- Opening Delimiter -

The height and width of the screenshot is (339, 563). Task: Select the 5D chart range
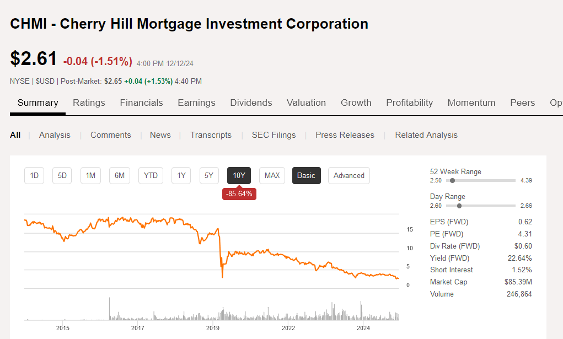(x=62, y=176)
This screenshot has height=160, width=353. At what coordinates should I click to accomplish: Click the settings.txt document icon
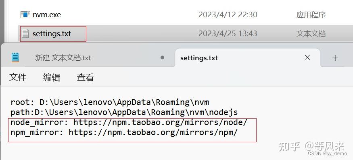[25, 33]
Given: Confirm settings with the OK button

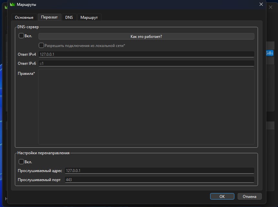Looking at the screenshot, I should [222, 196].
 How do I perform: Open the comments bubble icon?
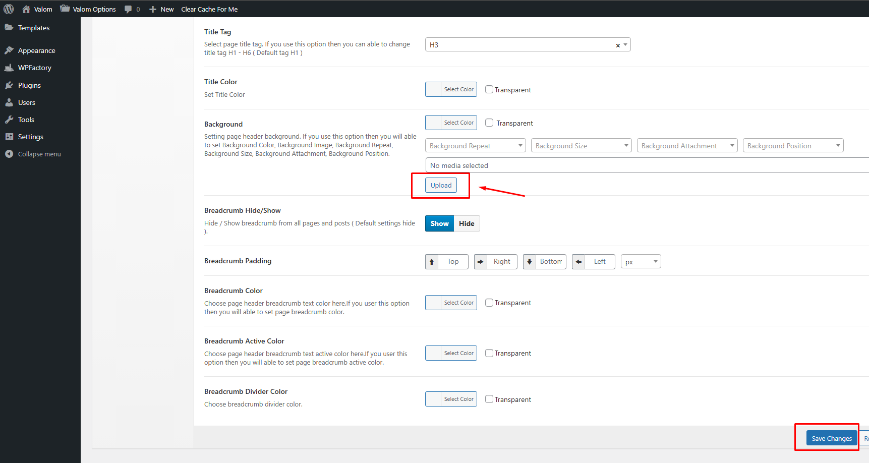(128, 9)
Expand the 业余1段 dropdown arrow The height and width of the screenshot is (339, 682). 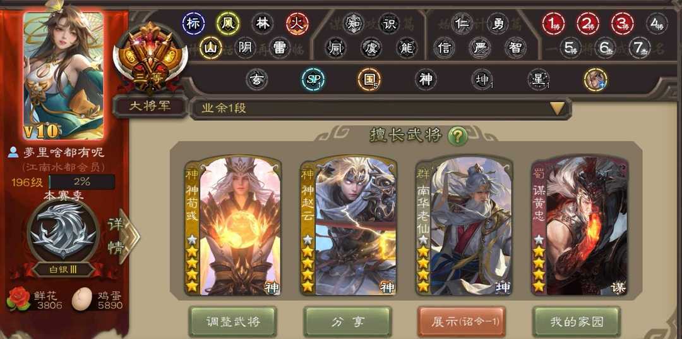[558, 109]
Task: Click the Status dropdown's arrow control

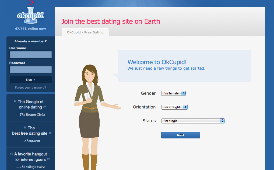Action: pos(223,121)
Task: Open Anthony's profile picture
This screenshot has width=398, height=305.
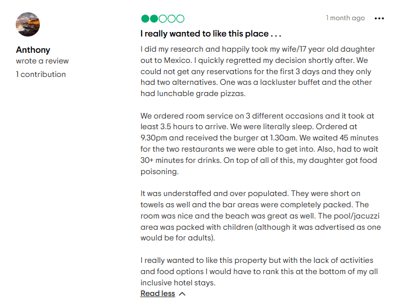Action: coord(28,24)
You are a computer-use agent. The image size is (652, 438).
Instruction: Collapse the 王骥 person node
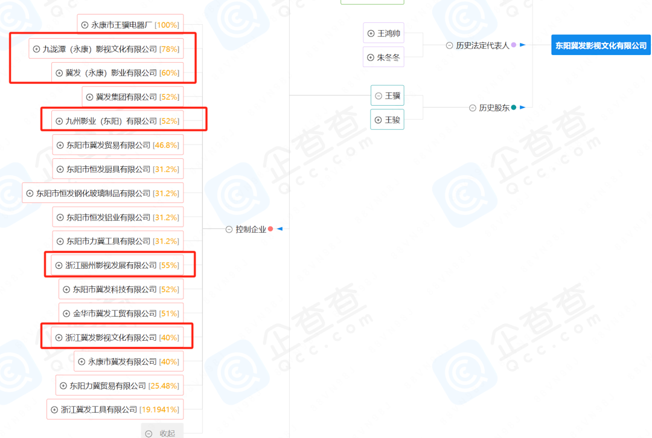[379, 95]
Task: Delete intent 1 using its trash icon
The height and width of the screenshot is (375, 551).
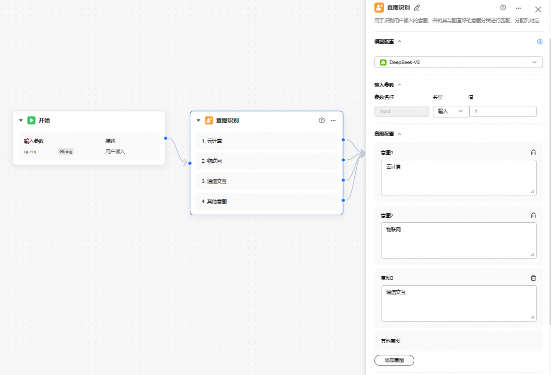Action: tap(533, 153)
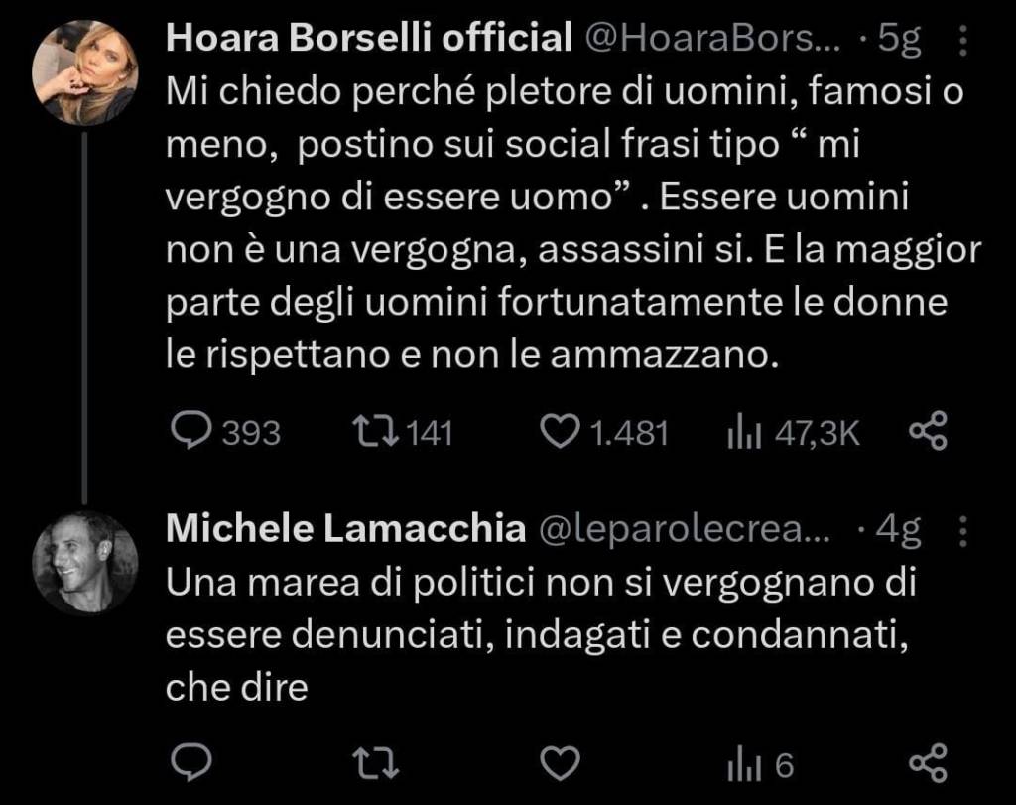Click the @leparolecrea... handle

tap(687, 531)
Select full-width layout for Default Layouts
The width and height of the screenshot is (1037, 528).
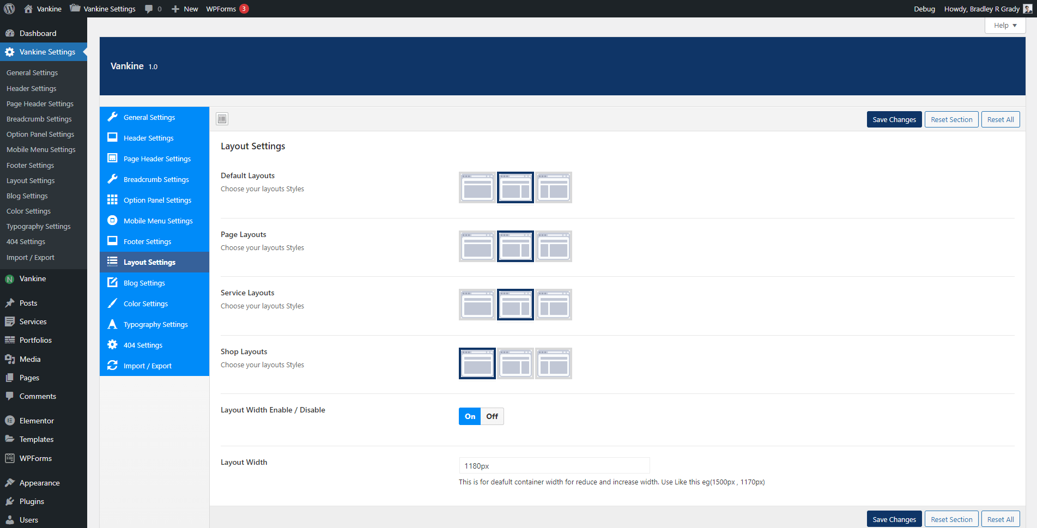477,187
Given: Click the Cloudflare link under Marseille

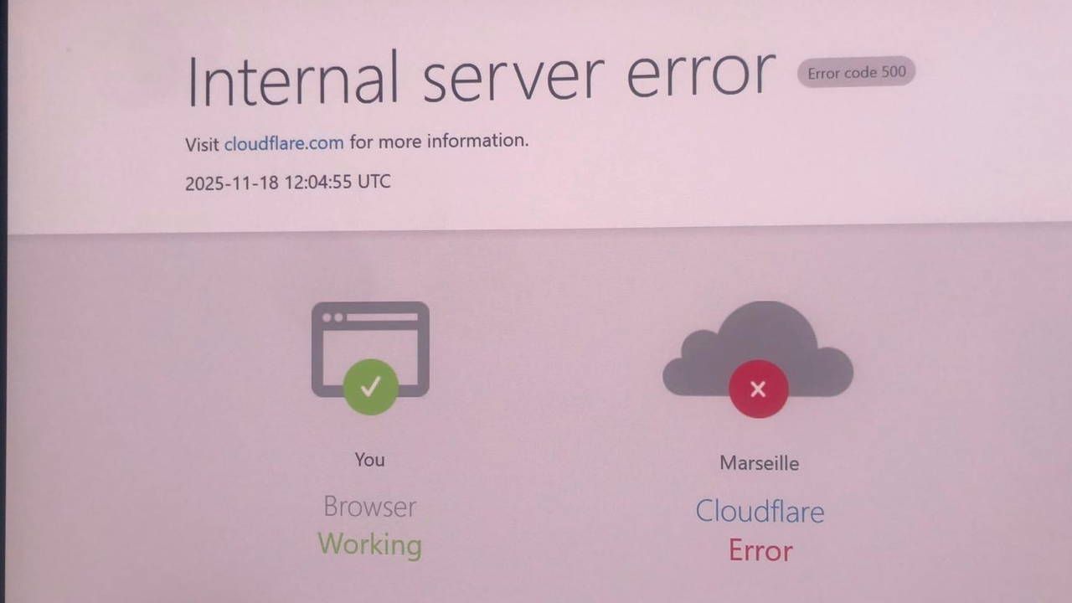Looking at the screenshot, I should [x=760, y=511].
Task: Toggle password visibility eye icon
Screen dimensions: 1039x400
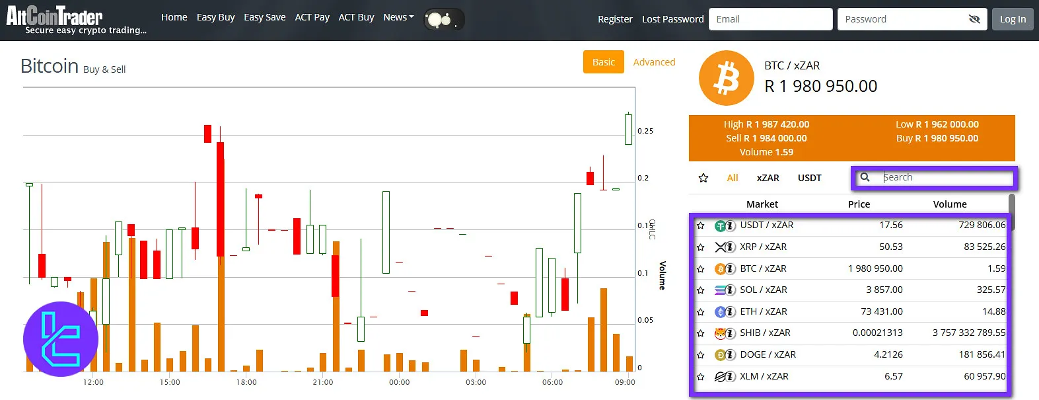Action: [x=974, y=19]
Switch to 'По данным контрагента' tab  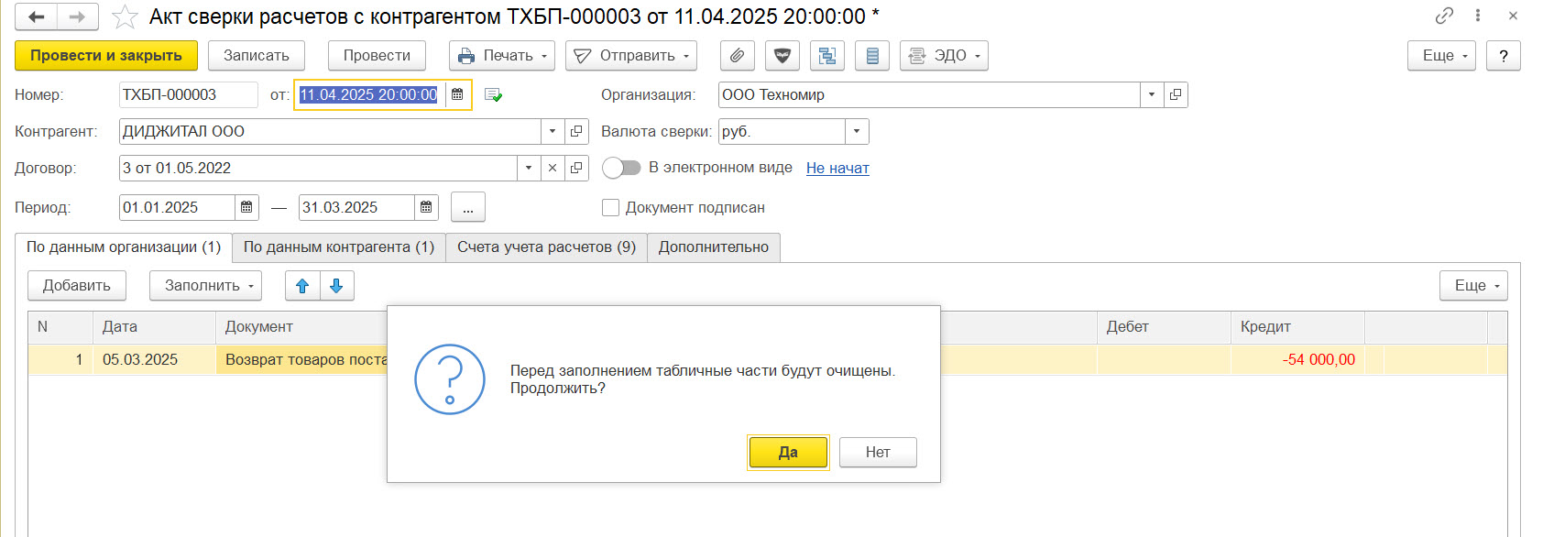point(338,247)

- Closing Delimiter -

Work to be completed
Work from the entries above. Set down exactly and only the lines from the line with "You are a computer-use" to the line with "Task: Delete intent 1 using its trash icon", both included, and leave the pictures out.

Response below
You are a computer-use agent. The image size is (652, 438).
Instruction: Collapse the 王骥 person node
[379, 95]
Task: Delete intent 1 using its trash icon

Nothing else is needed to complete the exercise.